Be Afraid, Be Very Afraid

RFID Chip

RFID Chip

“4,200 students at Jay High School and Jones Middle School are being required to wear “SmartID” card badges embedded with an RFID tracking chip which will actively broadcast a signal at all times…”

Two articles caught my eye recently, both covered the same topic: real world situations of tagging people. In both cases the need for the Tag is questionable, and in both cases the Tag’s have been implemented.

The first article is about a woman attending a college in San Antonio, Texas where she has gone to court to prevent her dismissal from the college because she will not wear an RFID chip – “include tiny Radio Frequency Identification (“RFID”) chips that produce a radio signal, enabling school officials to track students’ precise location on school property.

“The Northside Independent School District in San Antonio, Texas, has launched a program, the “Student Locator Project,” aimed ostensibly at increasing public funding for the district by increasing student attendance rates. As part of the pilot program, roughly 4,200 students at Jay High School and Jones Middle School are being required to wear “SmartID” card badges embedded with an RFID tracking chip which will actively broadcast a signal at all times. Although the schools already boast 290 surveillance cameras, the cards will make it possible for school officials to track students’ whereabouts at all times. School officials hope to expand the program to the district’s 112 schools, with a student population of 100,000. Although implementation of the system will cost $500,000, school administrators are hoping that if the school district is able to increase attendance by tracking the students’ whereabouts, they will be rewarded with up to $1.7 million from the state government.”

The second article is worse.

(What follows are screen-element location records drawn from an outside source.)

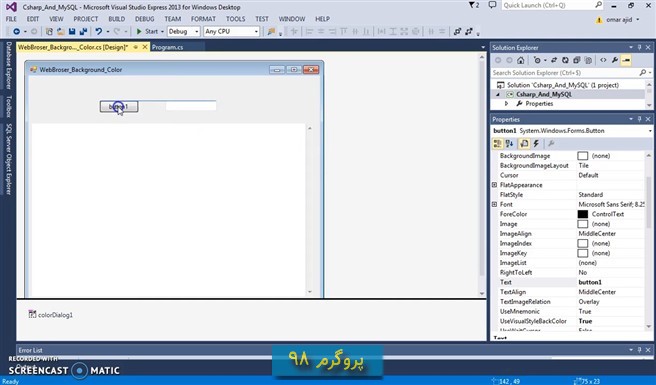The height and width of the screenshot is (385, 656).
Task: Show the Events lightning bolt in Properties
Action: click(536, 144)
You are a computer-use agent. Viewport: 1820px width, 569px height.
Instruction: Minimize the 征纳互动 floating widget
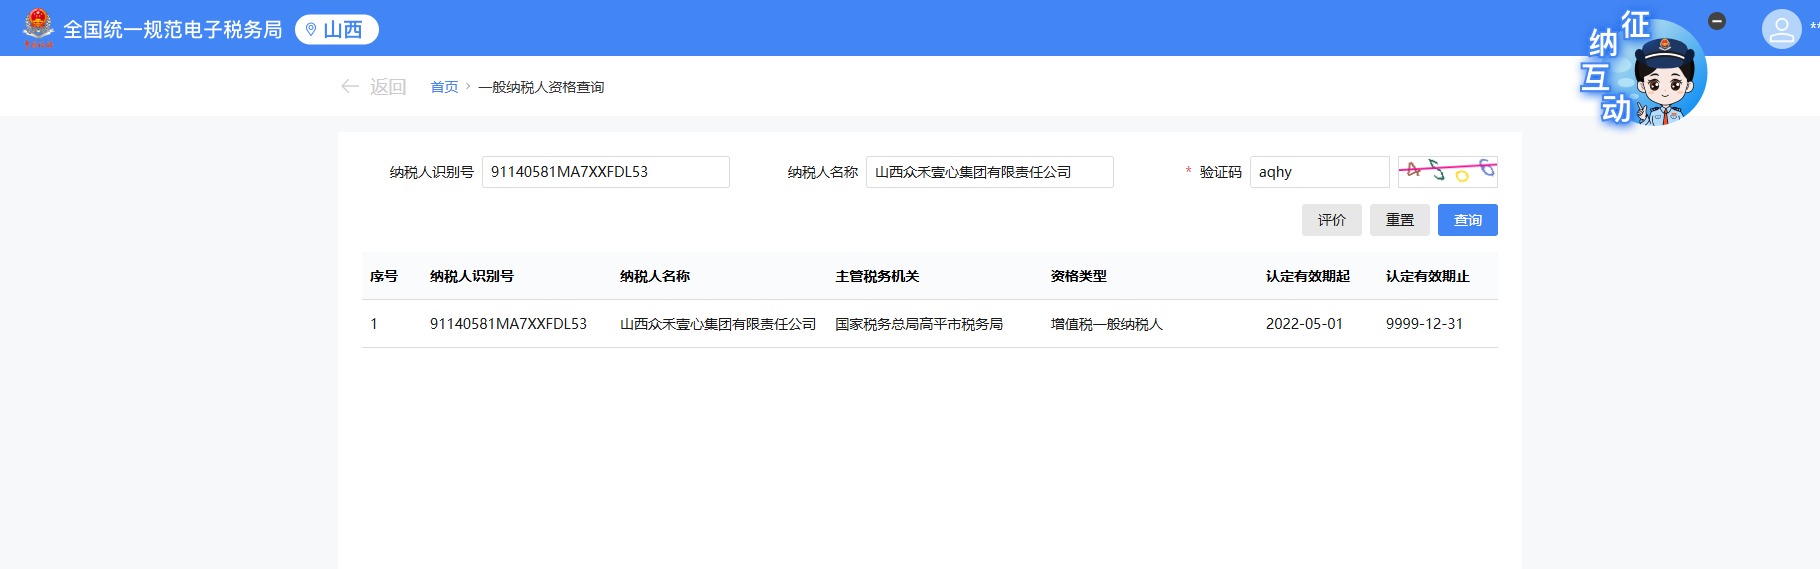pos(1717,21)
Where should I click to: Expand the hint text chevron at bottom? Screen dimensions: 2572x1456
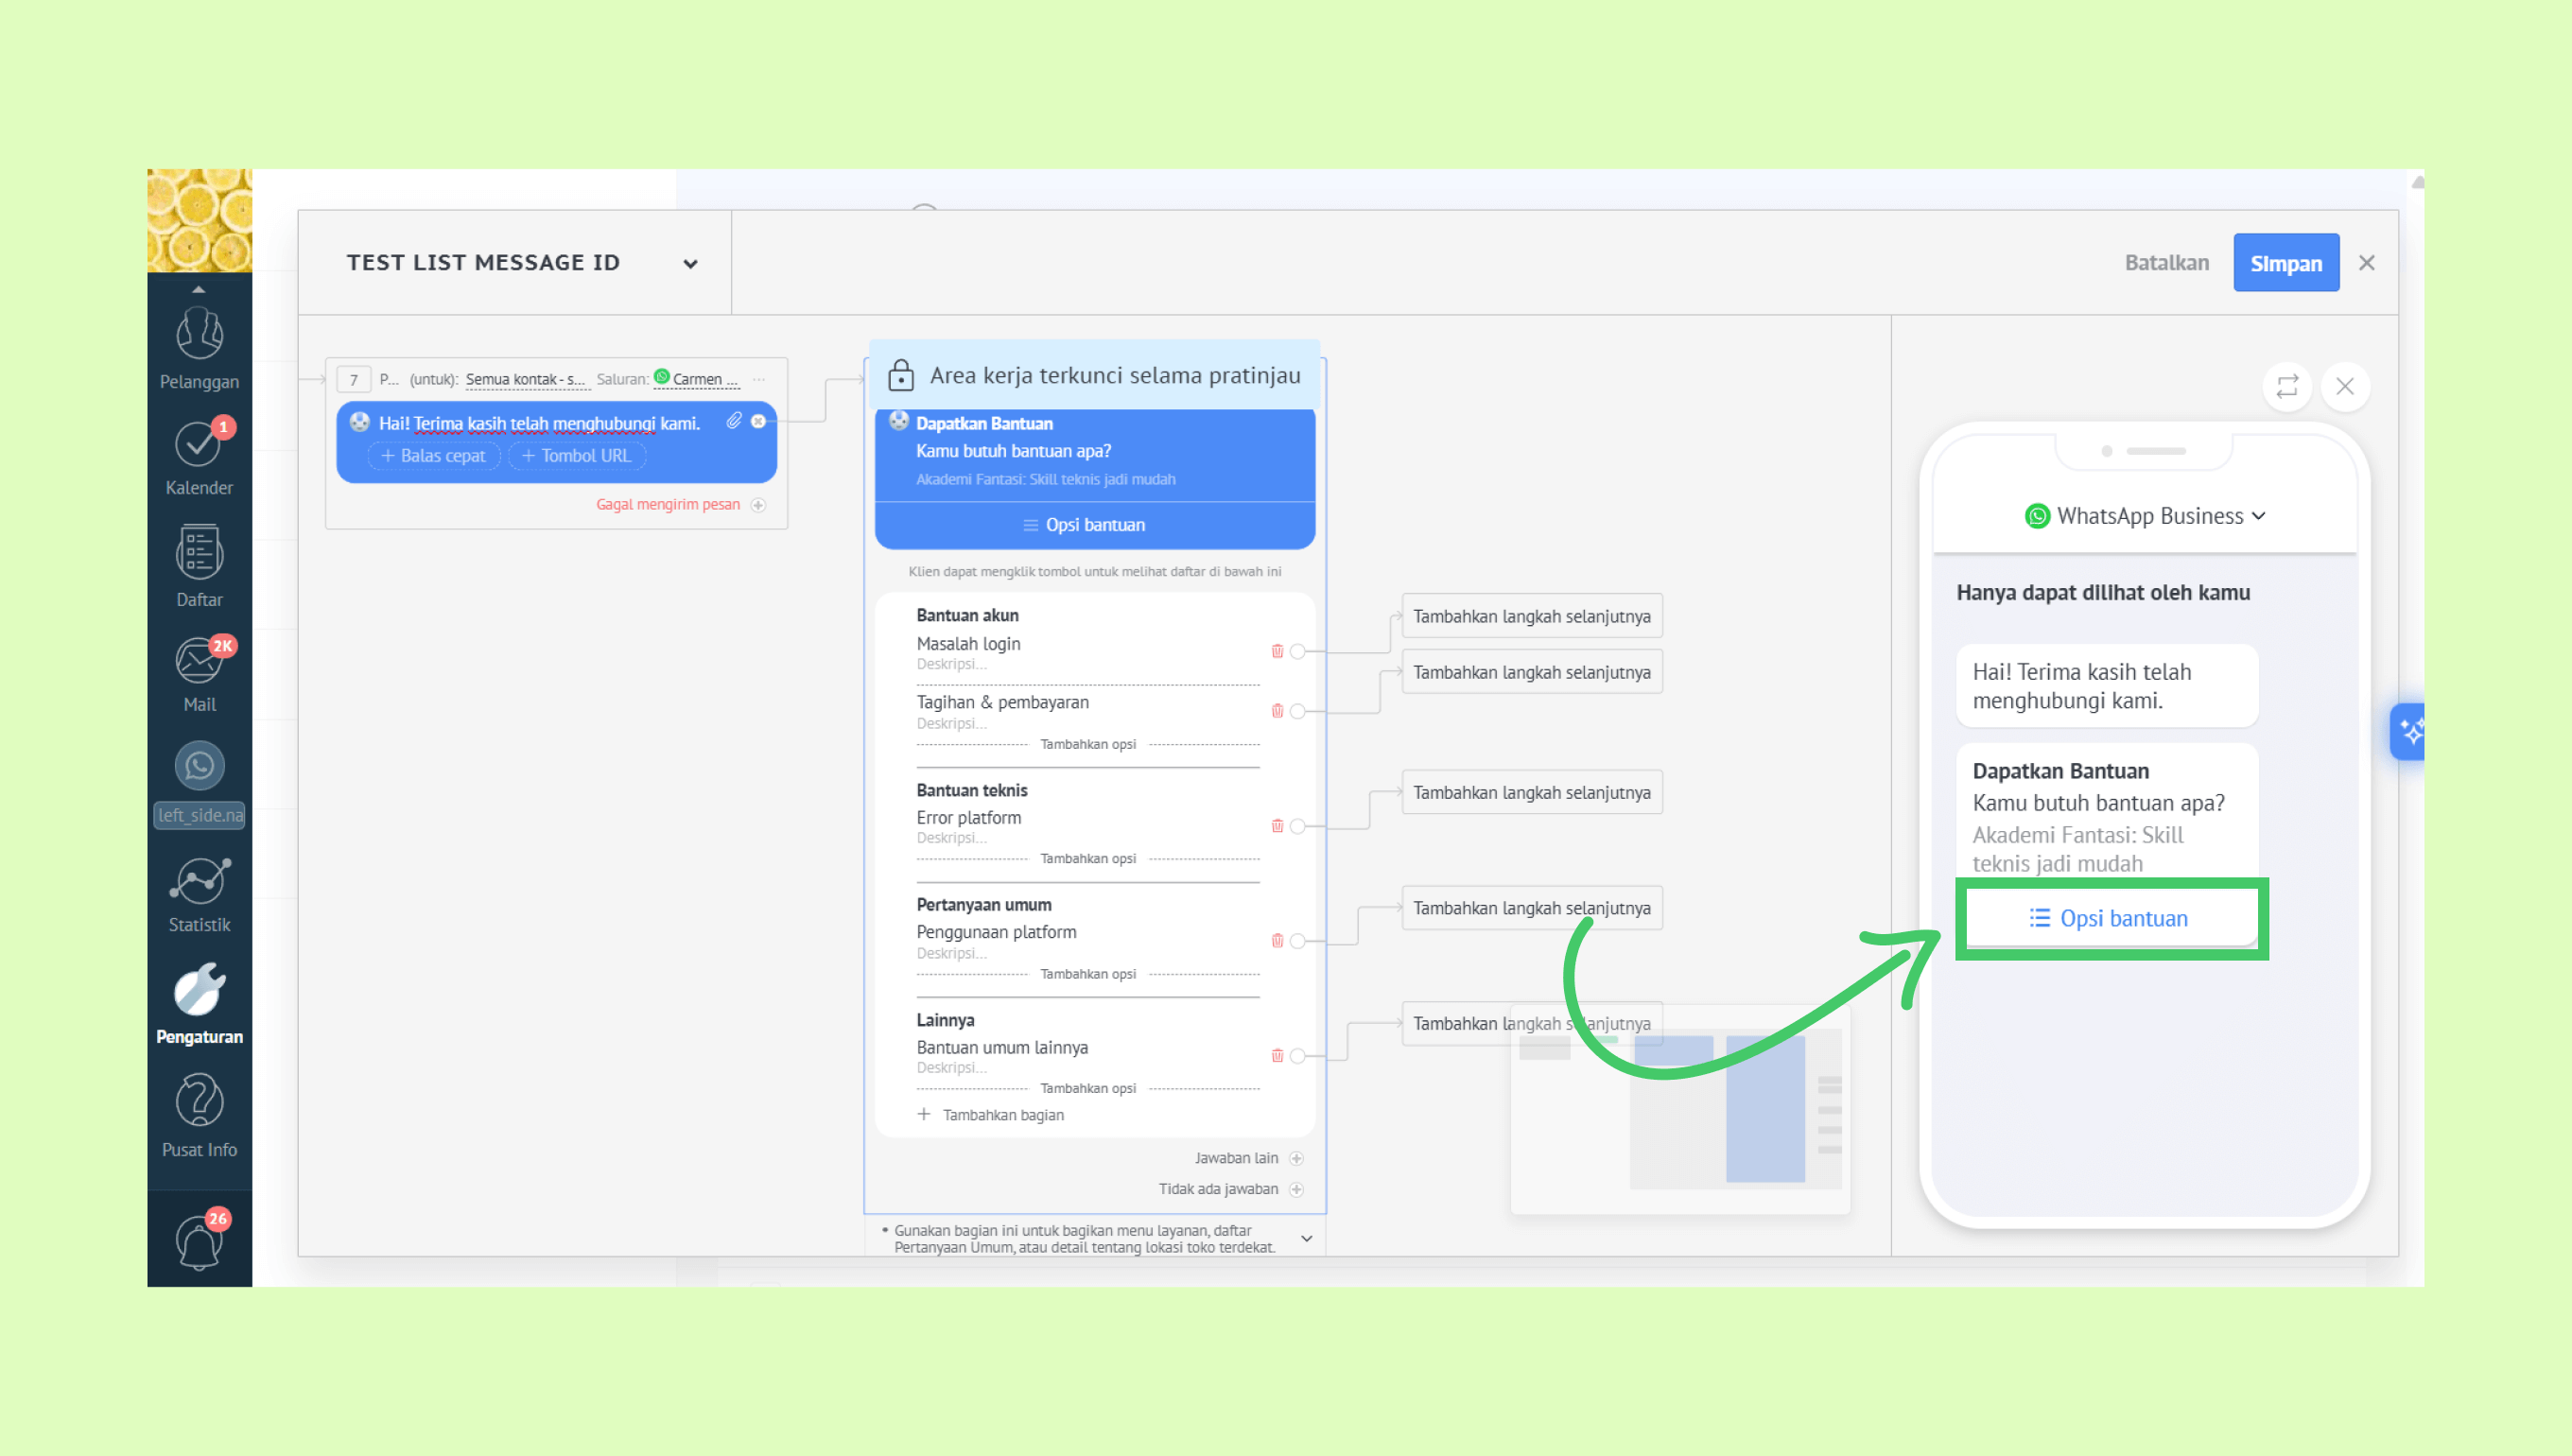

Saudi Arabia have actively started using tracking technology on ALL of its women.

Any country that treats its citizens as Saudi Arabia does should be subject to international sanctions of the kind imposed on North Korea – instead, the country where women are the property of men, not allowed to drive, and now, have their every move electronically tracked – is a fully supported ally of the West – in particular the USA and Britain. But hey, oil is more important tht human rights – right.

I am amazed that more people are not extremely concerned about the moves by the school district in Texas. Maybe truancy is an issue, but electronic chips to track students are not the answer. Some suggestions to improve attendance:

– Improve the lessons to make them more interesting

– Pay teachers more so that they will be more interested

Yes, much harder to do than slap a chip on a child – but here’s the thing, all you are going to achieve with the chip is to know where someone is when they are not in your school… you haven’t solved the problem.

These little (and in Saudi Arabia’s case big) infringements, and encroachments on individual privacy are how one day we will all meekly accept a Tag being implanted. Many people I work with who have to fly internationally, already say they wouldn’t mind being implanted with a chip if it removed some of the hassle of travel. Scary.